以降、表彰台での“シャンパンファイト”はモータースポーツの定番となり、1970年代にはモエ・エ・シャンドンやマム(Mumm)など、有名シャンパンブランドが公式スポンサーとして登場する。

│時代とともに変わる「F1公式スパークリング」

長年F1の表彰台を飾ってきたのは、フランスの高級シャンパンブランドたちだった。
しかし2021年、F1はイタリアのFerrari Trento(フェラーリ・トレント)を「公式スパークリングワイン」として採用。
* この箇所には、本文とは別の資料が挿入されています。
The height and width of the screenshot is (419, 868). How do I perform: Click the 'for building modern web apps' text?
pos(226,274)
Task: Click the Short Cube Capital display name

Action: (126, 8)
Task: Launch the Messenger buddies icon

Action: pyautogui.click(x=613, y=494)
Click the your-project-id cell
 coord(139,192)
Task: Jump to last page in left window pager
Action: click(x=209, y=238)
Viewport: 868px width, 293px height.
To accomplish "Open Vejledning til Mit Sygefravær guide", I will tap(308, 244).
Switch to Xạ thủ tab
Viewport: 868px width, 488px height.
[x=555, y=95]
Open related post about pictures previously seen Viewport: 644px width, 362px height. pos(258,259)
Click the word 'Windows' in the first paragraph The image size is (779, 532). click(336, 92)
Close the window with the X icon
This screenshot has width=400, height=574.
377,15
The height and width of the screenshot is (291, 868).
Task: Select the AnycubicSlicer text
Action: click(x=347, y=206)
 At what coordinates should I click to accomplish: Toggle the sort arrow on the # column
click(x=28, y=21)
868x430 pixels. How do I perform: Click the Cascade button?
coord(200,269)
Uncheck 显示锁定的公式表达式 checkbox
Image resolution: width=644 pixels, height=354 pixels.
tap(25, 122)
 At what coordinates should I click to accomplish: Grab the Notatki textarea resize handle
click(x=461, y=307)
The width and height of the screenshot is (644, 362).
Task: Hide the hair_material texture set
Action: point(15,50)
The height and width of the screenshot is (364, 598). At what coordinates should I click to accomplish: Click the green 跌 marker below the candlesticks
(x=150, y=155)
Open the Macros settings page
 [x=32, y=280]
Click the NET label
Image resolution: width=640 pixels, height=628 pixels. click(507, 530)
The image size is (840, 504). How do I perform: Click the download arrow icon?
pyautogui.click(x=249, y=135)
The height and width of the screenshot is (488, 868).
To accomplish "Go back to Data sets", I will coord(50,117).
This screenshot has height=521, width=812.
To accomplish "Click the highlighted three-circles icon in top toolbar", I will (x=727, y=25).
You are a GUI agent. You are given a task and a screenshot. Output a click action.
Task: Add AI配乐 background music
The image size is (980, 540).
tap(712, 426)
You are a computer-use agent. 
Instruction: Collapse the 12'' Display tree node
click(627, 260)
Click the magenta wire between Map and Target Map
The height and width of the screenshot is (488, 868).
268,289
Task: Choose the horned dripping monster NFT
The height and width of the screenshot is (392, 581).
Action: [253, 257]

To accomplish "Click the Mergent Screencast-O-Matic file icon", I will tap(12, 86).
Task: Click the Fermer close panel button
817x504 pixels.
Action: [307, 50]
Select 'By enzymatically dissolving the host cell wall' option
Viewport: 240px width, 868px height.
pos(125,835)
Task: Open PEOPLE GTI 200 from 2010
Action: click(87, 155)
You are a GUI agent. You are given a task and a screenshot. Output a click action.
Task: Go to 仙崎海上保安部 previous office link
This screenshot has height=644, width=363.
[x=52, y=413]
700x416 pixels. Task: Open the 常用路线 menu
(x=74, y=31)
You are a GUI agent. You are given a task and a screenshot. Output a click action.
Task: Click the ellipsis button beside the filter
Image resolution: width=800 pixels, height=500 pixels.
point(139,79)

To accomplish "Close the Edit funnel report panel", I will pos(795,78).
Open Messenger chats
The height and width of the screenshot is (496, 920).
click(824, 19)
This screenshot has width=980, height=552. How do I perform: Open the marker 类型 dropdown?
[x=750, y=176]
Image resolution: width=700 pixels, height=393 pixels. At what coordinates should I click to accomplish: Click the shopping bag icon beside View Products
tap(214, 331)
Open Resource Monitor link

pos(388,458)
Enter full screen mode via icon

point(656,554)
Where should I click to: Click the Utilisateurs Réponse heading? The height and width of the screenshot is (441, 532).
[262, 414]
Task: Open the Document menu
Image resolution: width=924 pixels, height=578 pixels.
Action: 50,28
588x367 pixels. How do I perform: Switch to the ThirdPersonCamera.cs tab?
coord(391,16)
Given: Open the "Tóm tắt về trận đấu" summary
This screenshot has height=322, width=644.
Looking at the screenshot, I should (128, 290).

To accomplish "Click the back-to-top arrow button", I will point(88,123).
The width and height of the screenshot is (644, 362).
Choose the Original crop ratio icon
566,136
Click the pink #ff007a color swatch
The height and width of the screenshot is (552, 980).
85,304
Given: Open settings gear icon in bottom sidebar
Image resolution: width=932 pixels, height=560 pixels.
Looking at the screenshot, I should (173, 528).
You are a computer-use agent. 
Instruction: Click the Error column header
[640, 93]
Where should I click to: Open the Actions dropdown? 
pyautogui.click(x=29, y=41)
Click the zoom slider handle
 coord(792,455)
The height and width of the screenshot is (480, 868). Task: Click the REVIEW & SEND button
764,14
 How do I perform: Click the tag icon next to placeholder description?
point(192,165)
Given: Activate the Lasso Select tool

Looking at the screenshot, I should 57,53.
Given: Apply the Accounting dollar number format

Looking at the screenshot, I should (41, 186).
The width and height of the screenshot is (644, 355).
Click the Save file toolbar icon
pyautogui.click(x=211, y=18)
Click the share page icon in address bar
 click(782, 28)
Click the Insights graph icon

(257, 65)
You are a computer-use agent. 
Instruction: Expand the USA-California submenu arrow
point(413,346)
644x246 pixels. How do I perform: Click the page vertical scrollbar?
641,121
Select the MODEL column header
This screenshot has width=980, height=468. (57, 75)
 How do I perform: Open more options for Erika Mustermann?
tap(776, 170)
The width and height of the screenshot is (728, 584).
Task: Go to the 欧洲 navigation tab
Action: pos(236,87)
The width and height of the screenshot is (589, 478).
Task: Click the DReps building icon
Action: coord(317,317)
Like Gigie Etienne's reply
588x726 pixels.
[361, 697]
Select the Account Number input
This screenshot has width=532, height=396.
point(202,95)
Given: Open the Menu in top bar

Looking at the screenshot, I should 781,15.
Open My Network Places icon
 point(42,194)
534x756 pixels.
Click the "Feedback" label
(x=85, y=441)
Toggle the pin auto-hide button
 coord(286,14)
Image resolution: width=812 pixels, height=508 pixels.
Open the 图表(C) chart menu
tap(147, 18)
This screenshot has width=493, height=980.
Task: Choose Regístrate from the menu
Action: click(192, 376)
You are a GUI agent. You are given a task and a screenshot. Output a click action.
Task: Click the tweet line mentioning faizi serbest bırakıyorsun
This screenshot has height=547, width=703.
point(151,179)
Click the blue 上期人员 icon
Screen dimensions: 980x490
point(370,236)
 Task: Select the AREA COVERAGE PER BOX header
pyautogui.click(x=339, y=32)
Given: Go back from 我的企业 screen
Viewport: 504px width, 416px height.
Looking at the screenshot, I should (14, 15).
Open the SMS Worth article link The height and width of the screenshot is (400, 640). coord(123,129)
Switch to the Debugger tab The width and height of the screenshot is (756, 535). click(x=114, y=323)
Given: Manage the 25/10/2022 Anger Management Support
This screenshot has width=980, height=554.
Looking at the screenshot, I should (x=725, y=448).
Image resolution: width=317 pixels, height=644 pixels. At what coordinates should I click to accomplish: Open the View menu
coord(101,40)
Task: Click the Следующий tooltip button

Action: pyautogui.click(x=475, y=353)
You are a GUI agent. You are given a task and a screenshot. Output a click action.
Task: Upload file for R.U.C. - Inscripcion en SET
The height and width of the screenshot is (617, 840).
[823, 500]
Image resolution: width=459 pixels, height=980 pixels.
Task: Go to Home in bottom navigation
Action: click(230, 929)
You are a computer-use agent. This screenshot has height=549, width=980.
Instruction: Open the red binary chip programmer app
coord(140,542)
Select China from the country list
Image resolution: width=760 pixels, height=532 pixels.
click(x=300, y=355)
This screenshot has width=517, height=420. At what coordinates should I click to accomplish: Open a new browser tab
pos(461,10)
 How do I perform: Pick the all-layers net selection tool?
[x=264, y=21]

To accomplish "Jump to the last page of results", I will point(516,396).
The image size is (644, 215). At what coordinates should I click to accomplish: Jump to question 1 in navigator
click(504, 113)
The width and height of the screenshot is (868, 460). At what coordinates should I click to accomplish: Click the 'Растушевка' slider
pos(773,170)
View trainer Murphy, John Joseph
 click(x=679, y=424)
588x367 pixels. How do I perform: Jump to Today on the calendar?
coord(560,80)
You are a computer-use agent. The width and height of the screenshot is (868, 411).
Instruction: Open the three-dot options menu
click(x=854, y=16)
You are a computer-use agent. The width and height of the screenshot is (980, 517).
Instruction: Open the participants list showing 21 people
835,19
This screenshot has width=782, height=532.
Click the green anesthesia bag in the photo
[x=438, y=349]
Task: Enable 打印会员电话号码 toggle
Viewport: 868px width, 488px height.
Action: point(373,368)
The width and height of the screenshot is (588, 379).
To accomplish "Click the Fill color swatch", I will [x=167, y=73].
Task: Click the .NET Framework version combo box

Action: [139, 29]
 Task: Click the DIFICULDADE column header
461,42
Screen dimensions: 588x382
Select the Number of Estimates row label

このFerrari Trentoは、イタリア北部トレンティーノ地方のワインで、シャンパンと同じ製法で作られるスパークリングワイン。
そしてこのブランド、実はアルコール入りだけでなく、ノンアルコール版でも出すことがある

│なぜノンアルになるの?

では、なぜアルコールを使わないことがあるのか?理由は主に3つ。

① 宗教・文化的な理由
サウジアラビアやバーレーンなど、イスラム教の国ではアルコールが法律で制限されている。
そのため、表彰式での“飲酒”演出を避け、ノンアル製品に切り替えられることがある。

② スポンサーの戦略
近年は「Peroni Nastro Azzurro 0.0%」など、ノンアルブランドがF1チームのスポンサーに。
F1はグローバルな視聴者層を持つため、「健康的」「環境に配慮」といったイメージを重視する企業も増えている。

③ 多様性への配慮
F1は現在、世界20か国以上で開催。
文化や価値観の違いを尊重するため、アルコールを避ける選択肢が“自然な流れ”になっている。

│見た目は変わらない“演出の美学”

実際の放送を見ても、ノンアルとは分からないほど見た目は同じ。
泡の勢い、ボトルの形、ラベルデザインまで従来のシャンパンとほぼ変わらない。
視聴者には「お祝いの雰囲気」をそのまま伝えながら、文化的配慮も守る演出になっている。

ちなみにFerrari Trentoは、F1公式イベントの演出に合わせて“噴き出す圧力”や“泡立ち”まで調整しているとか。

│演出も配慮も最大限に行うのがF1

あの豪快な“シャンパンシャワー”にも、実は世界の文化やスポンサー戦略が反映されている
F1の表彰台を次に見るときは、ドライバーの喜びだけでなく、
「このボトルの中身、今年はどこのブランドだろう?」
――そんな視点で観てみると、ちょっとF1通になれるかもしれません。